Large stencil operations for GPU-based 3-D acoustics simulations

Brian Hamilton; Craig Webb; Alan Gray; Stefan Bilbao
DAFx-2015 - Trondheim
Stencil operations are often a key component when performing acoustics simulations, for which the specific choice of implementation can have a significant effect on both accuracy and computational performance. This paper presents a detailed investigation of computational performance for GPU-based stencil operations in two-step finite difference schemes, using stencils of varying shape and size (ranging from seven to more than 450 points in size). Using an Nvidia K20 GPU, it is found that as the stencil size increases, compute times increase less than that naively expected by considering only the number of computational operations involved, because performance is instead determined by data transfer times throughout the GPU memory architecture.
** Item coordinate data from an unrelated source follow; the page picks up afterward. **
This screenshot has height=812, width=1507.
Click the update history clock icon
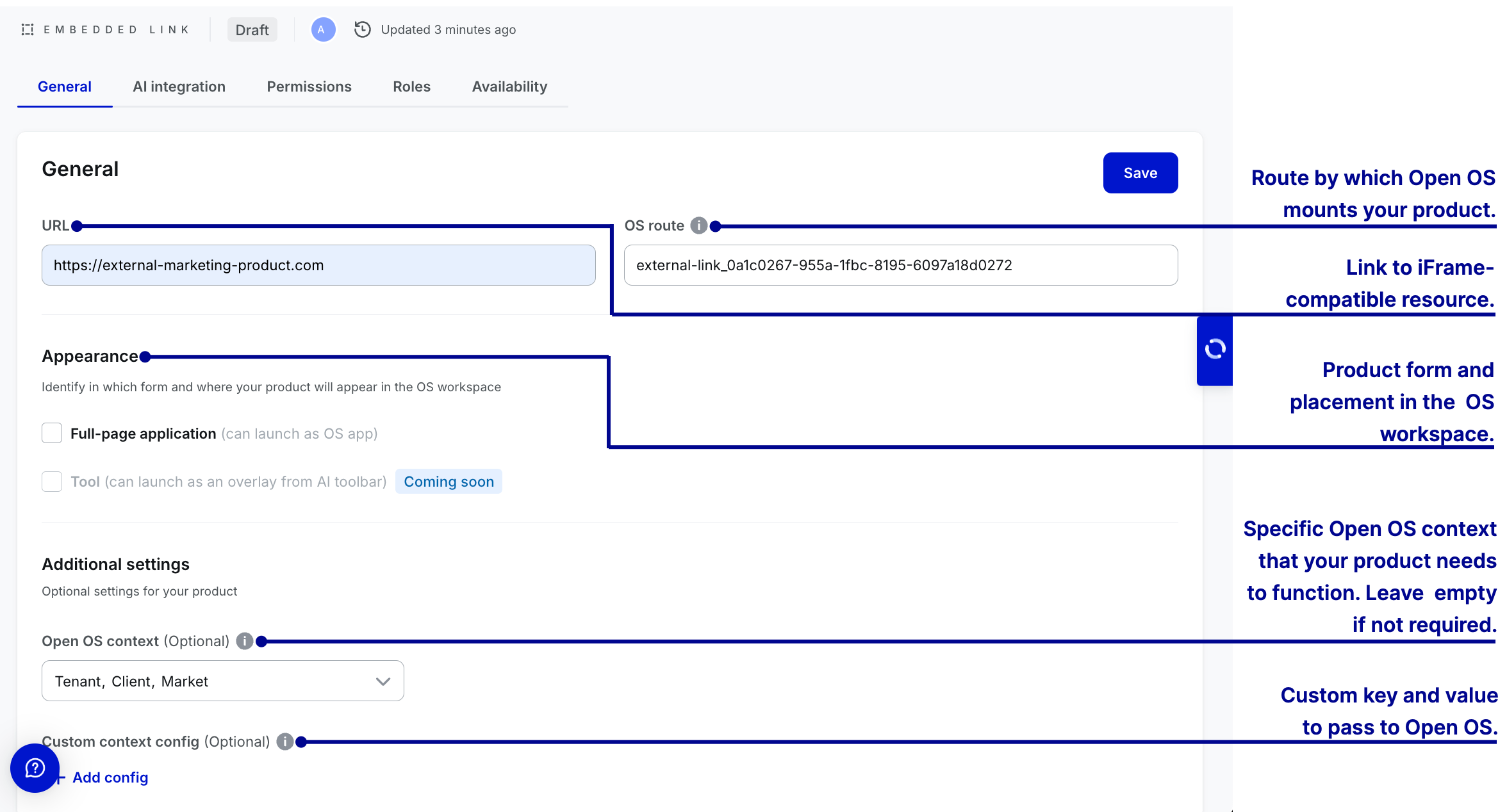click(x=363, y=29)
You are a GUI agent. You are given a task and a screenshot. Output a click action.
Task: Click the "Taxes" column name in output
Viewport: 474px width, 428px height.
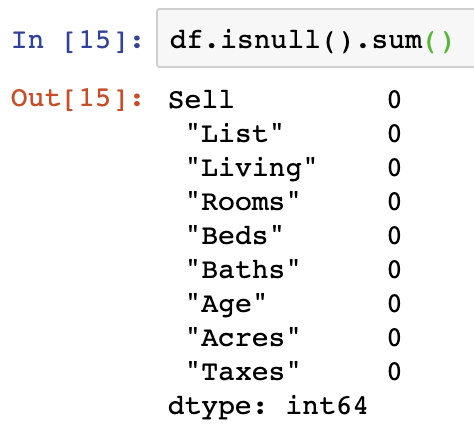243,372
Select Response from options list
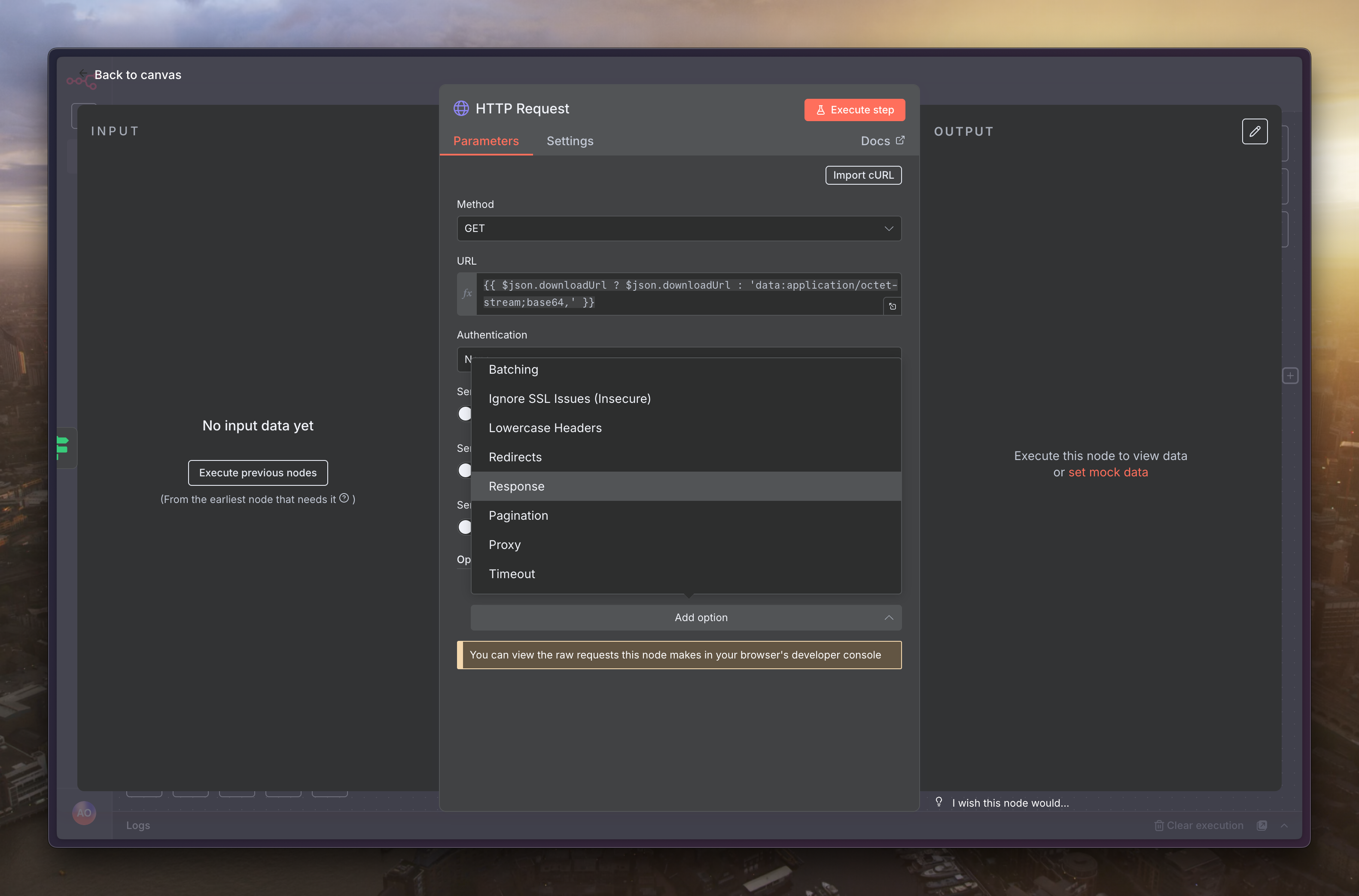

With regards to the effects of stencil shape, performance obtained with stencils that are compact in space is mainly due to efficient use of the read-only data (texture) cache on the K20, and performance obtained with standard high-order stencils is due to increased memory bandwidth usage, compensating for lower cache hit rates. Also in this study, a brief comparison is made with performance results from a related, recent study that used a shared memory approach on a GTX 670 GPU device. It is found that by making efficient use of a GTX 660Ti GPU—whose computational performance is generally lower than that of a GTX 670—similar or better performance to those results can be achieved without the use of shared memory.